▶ Task brief
Repeat everything in the rows from the line containing "Task: Open the File menu" down to the line containing "Looking at the screenshot, I should [x=384, y=233].", both included, without changing a thing.

▶ Dataset
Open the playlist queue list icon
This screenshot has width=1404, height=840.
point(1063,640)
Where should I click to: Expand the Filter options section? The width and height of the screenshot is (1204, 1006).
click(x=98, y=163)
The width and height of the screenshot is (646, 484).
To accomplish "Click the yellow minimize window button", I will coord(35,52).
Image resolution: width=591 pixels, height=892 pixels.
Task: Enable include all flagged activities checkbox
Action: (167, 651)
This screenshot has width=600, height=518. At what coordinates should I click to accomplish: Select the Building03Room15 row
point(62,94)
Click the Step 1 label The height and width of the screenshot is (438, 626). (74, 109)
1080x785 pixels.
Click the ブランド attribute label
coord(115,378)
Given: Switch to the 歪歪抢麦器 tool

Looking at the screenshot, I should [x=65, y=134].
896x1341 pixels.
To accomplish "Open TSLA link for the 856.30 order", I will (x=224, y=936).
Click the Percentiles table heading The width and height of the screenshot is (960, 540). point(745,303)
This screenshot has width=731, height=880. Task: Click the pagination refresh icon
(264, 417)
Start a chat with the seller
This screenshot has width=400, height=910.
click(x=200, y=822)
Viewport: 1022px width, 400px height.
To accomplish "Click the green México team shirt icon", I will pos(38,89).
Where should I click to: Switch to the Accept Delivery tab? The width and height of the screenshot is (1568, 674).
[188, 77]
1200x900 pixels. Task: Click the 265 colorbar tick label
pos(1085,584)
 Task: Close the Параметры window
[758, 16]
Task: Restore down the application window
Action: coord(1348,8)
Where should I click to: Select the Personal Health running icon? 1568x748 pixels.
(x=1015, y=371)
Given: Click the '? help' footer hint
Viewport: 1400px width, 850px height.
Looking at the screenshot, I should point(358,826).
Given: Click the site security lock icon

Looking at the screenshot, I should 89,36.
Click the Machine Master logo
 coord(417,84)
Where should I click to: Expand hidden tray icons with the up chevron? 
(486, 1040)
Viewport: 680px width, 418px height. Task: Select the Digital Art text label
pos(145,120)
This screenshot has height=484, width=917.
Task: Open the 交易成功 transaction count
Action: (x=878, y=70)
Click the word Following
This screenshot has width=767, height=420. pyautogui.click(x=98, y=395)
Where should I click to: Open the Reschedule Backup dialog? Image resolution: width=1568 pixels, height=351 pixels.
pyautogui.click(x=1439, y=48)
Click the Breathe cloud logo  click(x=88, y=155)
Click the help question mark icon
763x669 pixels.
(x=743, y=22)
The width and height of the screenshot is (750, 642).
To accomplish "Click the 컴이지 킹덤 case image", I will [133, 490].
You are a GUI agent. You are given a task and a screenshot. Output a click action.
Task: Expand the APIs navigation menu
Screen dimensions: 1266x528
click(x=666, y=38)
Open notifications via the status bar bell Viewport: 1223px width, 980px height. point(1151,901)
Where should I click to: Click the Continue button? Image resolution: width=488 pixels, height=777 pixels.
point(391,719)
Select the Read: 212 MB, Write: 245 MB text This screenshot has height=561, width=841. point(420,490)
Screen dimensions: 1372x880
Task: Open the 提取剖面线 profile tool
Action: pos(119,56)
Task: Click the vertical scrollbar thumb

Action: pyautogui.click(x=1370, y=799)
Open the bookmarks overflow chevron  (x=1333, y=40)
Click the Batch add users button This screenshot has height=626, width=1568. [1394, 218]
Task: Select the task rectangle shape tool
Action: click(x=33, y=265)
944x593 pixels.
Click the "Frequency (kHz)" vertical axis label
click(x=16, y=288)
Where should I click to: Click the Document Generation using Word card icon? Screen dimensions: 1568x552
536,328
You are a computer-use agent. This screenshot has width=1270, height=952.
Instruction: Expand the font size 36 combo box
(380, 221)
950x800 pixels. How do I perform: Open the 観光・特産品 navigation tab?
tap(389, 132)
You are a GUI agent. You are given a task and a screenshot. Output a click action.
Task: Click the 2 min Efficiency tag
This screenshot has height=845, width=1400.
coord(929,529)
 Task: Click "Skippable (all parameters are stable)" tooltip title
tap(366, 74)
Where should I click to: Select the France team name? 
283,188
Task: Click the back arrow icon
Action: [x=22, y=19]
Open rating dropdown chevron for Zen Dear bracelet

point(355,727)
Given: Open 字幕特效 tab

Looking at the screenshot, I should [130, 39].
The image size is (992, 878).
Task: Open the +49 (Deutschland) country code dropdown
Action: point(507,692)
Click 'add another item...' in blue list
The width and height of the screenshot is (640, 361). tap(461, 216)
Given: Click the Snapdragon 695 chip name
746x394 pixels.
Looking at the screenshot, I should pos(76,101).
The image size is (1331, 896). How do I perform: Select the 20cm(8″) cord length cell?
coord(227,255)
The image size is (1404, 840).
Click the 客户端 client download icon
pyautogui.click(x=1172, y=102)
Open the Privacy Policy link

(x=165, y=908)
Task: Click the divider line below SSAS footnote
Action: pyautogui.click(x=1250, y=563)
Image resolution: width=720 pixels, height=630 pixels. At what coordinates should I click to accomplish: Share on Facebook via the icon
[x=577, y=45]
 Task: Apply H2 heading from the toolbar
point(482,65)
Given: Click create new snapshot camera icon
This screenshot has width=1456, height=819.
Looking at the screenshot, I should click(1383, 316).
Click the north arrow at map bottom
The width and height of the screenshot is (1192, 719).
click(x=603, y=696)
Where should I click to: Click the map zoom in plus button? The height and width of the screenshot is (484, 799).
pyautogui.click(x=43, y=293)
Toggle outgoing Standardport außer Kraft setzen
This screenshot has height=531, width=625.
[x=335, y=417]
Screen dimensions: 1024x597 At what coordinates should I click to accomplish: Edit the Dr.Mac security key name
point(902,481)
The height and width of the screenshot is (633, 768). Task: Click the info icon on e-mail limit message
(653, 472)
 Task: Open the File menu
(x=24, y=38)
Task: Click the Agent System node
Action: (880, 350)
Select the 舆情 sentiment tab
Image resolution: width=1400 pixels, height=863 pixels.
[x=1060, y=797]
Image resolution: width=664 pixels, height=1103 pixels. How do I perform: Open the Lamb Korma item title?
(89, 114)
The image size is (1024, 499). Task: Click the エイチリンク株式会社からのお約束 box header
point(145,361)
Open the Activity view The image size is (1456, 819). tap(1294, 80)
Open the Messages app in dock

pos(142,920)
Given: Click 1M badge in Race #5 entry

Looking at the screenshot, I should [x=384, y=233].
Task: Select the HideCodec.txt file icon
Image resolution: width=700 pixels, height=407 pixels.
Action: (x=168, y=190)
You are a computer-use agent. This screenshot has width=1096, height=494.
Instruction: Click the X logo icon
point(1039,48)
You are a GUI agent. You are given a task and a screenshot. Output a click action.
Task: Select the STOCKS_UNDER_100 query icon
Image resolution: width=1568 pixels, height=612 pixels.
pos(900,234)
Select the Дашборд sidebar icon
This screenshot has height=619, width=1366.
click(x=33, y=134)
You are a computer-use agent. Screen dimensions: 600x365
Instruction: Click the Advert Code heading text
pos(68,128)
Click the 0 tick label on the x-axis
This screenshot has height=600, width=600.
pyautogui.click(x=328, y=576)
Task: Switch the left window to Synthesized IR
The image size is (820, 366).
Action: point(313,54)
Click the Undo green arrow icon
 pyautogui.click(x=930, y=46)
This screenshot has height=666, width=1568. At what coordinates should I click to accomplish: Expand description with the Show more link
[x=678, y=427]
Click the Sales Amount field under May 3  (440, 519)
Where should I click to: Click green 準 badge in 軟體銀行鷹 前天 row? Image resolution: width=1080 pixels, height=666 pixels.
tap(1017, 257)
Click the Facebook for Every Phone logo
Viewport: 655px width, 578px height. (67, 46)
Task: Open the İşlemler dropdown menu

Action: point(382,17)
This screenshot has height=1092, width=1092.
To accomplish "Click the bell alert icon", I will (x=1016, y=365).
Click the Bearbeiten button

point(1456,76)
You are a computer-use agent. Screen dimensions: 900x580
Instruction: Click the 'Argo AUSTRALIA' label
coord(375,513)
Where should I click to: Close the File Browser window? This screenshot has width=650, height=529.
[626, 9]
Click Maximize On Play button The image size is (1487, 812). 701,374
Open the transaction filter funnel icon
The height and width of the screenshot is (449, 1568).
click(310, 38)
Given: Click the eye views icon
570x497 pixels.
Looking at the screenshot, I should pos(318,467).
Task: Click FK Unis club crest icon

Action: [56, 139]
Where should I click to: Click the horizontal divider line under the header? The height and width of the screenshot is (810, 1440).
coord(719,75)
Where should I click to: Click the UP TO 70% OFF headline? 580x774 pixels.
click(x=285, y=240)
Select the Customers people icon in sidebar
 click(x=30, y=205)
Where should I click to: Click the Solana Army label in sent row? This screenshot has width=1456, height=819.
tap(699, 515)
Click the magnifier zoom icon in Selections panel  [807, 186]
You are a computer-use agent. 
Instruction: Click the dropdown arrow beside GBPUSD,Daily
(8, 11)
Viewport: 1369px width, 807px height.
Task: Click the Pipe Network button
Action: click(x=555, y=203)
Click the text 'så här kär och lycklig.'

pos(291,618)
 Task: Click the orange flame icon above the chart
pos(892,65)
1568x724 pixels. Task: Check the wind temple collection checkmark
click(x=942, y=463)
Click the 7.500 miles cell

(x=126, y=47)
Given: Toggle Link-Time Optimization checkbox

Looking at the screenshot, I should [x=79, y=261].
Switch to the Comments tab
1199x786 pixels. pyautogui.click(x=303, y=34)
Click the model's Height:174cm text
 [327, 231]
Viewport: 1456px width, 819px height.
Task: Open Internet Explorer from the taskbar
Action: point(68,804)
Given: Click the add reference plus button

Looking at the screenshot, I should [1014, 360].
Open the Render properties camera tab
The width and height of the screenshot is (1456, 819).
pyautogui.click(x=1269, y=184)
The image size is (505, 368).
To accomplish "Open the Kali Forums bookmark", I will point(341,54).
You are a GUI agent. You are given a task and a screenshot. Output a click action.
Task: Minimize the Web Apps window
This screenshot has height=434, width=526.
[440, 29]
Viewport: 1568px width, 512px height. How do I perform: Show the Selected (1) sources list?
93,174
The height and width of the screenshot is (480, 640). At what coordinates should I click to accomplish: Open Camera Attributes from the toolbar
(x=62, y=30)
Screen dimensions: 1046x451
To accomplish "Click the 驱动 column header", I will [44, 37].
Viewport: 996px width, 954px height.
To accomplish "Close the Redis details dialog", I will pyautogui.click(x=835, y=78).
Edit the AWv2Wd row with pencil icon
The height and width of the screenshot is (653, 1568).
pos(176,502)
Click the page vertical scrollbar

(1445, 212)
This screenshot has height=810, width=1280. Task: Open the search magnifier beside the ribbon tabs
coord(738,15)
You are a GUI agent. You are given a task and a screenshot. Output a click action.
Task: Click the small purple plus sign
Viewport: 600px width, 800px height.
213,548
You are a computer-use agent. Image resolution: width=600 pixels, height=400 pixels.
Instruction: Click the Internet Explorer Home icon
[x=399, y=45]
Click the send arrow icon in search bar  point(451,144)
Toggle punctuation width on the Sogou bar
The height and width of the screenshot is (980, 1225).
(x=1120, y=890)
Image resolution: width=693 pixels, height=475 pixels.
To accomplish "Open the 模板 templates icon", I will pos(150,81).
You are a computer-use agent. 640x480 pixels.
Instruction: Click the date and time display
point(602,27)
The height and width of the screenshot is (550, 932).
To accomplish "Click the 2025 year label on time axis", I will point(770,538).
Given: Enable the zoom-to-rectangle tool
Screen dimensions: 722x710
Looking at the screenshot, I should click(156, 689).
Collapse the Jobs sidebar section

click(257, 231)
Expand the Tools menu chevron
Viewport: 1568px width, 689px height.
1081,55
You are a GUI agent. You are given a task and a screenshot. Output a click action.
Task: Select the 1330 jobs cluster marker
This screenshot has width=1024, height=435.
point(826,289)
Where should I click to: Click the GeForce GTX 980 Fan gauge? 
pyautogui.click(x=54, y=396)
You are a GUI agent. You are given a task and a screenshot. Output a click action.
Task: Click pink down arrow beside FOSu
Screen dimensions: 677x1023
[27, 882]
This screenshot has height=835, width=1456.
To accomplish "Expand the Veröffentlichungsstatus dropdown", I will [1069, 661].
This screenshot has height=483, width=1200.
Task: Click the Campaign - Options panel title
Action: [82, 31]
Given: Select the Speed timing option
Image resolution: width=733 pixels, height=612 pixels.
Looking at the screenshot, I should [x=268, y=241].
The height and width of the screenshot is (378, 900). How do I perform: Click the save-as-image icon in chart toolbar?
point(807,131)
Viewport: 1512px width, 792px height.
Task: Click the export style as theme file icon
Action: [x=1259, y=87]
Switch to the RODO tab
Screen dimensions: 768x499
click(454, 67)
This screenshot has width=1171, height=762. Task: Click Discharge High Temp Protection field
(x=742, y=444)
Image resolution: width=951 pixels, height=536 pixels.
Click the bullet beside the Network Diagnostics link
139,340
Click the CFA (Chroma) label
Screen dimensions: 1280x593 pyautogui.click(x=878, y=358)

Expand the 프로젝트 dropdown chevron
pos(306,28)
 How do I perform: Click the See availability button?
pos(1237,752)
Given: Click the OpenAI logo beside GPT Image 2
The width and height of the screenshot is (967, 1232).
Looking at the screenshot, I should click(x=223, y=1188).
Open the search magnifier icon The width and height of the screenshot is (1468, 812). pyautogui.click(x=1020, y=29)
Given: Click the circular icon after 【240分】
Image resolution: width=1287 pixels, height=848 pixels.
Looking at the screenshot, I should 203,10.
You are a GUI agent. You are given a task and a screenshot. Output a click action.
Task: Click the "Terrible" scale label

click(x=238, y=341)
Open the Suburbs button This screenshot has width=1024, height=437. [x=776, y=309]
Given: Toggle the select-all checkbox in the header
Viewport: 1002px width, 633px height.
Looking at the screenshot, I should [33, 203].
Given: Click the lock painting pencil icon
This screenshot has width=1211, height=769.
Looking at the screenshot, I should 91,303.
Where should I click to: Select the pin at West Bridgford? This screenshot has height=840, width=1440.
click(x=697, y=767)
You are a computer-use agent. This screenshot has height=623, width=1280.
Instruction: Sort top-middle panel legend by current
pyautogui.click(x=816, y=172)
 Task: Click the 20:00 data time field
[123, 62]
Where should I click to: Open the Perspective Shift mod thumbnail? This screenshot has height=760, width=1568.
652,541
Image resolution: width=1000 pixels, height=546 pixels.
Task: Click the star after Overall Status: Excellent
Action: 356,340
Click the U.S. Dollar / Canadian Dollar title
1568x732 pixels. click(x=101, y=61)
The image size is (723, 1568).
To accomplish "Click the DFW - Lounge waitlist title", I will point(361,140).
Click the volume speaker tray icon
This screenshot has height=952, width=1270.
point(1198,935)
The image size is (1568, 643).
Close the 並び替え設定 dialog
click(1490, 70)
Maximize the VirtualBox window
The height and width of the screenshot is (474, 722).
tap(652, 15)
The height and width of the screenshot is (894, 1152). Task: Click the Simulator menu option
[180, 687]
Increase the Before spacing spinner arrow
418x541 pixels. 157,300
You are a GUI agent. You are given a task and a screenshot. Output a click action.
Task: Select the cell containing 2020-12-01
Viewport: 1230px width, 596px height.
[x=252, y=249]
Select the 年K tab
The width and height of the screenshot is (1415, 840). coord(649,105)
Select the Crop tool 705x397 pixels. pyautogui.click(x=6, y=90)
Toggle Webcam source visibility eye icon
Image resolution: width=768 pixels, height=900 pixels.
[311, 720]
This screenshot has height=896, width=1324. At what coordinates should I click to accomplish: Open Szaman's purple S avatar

▶ Final result
 Task: Open the File menu
(x=24, y=38)
Task: Click the Agent System node
Action: (880, 350)
Select the 舆情 sentiment tab
Image resolution: width=1400 pixels, height=863 pixels.
[x=1060, y=797]
Image resolution: width=664 pixels, height=1103 pixels. How do I perform: Open the Lamb Korma item title?
(89, 114)
The image size is (1024, 499). Task: Click the エイチリンク株式会社からのお約束 box header
point(145,361)
Open the Activity view The image size is (1456, 819). tap(1294, 80)
Open the Messages app in dock

pos(142,920)
Given: Click 1M badge in Race #5 entry

Looking at the screenshot, I should [x=384, y=233].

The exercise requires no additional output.